== WRITTEN PROBLEM ==
Repeat the listing below word for word, beginning at the line containing "Task: Select the Техническая" and stopping after the line containing "Looking at the screenshot, I should point(42,96).".

* * * * * * * * *

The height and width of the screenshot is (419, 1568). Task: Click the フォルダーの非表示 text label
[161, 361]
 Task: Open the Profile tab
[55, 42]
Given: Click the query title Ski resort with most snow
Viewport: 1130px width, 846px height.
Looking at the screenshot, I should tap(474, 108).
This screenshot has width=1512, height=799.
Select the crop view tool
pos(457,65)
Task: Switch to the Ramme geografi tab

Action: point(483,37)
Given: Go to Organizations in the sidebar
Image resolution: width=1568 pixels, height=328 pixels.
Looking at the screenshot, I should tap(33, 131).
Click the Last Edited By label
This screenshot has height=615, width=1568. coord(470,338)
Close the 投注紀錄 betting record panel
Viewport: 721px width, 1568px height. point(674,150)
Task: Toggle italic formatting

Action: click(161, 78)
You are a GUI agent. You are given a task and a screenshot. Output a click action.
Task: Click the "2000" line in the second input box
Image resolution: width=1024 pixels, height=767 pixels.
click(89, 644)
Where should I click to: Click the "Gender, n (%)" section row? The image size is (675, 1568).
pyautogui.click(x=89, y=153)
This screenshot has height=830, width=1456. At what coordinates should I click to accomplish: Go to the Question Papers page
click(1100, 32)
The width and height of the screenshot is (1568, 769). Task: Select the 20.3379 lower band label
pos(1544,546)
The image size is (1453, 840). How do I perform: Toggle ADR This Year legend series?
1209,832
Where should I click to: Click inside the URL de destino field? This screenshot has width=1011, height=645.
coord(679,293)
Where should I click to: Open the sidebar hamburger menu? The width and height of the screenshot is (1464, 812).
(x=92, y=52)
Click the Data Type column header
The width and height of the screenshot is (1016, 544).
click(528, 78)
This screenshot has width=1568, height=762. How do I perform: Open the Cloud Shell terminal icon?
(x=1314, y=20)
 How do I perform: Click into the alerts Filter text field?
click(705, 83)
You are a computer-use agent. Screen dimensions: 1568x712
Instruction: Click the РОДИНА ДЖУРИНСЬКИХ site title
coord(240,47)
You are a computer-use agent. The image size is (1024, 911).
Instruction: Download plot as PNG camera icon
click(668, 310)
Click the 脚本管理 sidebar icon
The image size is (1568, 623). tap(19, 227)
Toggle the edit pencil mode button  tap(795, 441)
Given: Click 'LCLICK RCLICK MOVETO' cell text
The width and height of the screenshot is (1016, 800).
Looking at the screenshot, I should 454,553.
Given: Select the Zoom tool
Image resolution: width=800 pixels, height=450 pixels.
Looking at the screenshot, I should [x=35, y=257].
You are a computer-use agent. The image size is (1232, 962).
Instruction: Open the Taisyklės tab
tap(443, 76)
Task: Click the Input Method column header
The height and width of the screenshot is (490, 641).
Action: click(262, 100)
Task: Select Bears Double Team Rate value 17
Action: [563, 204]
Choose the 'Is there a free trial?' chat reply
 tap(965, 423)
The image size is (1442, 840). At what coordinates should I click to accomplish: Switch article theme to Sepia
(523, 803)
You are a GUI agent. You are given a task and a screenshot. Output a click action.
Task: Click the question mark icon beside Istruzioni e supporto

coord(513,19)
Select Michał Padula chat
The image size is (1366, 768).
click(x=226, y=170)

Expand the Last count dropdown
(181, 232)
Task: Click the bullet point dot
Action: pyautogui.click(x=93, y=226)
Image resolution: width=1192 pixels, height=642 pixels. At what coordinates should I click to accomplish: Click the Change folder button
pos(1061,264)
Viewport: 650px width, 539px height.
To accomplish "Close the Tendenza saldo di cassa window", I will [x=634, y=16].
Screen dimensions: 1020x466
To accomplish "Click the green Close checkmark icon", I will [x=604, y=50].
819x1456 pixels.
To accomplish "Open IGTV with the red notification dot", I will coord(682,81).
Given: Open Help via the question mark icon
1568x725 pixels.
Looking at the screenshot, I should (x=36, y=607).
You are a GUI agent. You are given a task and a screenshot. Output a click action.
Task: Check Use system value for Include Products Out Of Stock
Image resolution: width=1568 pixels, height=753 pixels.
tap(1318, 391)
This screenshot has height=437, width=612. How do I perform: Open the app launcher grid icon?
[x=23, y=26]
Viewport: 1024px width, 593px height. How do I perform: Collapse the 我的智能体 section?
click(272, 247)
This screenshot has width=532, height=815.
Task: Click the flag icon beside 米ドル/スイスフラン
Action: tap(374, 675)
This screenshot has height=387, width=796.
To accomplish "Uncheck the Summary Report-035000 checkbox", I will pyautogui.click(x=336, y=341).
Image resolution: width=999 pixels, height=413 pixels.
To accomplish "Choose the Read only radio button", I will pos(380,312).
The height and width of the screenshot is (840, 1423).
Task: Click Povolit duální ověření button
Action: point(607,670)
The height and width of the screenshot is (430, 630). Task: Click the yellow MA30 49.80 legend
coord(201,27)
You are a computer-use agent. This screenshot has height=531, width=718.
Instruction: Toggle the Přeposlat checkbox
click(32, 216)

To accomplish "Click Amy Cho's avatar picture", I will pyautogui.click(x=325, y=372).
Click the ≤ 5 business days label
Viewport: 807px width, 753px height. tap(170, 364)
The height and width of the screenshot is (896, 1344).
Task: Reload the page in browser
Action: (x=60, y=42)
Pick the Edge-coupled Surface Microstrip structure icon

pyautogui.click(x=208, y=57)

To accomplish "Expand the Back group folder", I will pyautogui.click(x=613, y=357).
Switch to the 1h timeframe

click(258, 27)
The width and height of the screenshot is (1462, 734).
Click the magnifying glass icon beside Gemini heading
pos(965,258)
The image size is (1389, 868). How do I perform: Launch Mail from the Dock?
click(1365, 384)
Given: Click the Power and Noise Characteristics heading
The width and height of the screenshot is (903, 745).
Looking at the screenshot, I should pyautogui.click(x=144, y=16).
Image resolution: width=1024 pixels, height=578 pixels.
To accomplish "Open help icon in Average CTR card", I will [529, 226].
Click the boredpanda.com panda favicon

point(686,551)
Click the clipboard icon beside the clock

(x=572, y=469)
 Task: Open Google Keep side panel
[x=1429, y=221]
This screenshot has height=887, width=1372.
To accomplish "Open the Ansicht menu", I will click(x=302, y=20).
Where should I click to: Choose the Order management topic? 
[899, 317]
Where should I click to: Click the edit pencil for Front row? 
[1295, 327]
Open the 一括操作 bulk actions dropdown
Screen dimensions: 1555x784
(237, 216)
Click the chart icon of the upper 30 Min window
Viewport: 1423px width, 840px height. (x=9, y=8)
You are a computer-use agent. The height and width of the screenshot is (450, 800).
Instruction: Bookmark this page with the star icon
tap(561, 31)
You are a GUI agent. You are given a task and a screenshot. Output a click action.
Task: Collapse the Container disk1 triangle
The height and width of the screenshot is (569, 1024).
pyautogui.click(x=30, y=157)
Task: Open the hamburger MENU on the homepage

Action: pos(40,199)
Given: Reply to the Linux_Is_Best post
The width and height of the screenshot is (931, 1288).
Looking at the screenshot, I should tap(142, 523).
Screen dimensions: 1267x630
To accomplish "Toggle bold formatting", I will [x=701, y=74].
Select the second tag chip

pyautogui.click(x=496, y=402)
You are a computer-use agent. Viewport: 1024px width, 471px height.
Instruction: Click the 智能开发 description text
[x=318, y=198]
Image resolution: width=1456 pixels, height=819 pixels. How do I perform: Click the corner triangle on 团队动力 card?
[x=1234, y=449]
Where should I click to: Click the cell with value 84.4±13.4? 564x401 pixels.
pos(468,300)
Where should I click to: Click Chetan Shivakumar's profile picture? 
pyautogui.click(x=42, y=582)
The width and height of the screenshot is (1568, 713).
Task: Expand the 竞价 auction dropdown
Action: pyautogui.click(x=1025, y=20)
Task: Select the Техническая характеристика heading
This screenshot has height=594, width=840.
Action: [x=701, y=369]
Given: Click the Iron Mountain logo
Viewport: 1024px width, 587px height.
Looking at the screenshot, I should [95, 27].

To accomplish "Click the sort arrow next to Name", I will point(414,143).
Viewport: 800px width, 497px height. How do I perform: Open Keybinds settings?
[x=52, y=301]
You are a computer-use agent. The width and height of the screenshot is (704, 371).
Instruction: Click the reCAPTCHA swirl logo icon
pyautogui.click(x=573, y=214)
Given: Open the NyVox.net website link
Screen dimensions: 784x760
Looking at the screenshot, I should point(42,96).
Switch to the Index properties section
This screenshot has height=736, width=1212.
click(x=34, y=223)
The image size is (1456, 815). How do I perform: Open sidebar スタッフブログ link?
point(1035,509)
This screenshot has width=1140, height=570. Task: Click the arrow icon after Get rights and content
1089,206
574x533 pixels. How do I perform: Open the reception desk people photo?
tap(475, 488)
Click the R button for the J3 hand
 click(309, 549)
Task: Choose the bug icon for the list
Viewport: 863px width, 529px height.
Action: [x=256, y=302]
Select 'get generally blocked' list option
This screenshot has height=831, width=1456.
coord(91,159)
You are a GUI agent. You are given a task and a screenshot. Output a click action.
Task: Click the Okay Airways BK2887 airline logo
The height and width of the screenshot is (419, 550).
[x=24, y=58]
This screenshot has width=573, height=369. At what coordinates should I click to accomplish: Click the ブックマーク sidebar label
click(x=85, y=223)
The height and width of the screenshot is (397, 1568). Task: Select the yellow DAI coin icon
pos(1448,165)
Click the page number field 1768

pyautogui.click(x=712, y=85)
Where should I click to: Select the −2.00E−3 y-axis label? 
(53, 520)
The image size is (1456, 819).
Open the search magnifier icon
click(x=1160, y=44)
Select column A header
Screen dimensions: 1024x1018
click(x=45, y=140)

* * * * * * * * *

== FINAL RESULT ==
Task: Select the Техническая характеристика heading
This screenshot has height=594, width=840.
Action: [x=701, y=369]
Given: Click the Iron Mountain logo
Viewport: 1024px width, 587px height.
Looking at the screenshot, I should [95, 27].

To accomplish "Click the sort arrow next to Name", I will point(414,143).
Viewport: 800px width, 497px height. How do I perform: Open Keybinds settings?
[x=52, y=301]
You are a computer-use agent. The width and height of the screenshot is (704, 371).
Instruction: Click the reCAPTCHA swirl logo icon
pyautogui.click(x=573, y=214)
Given: Open the NyVox.net website link
Screen dimensions: 784x760
Looking at the screenshot, I should point(42,96).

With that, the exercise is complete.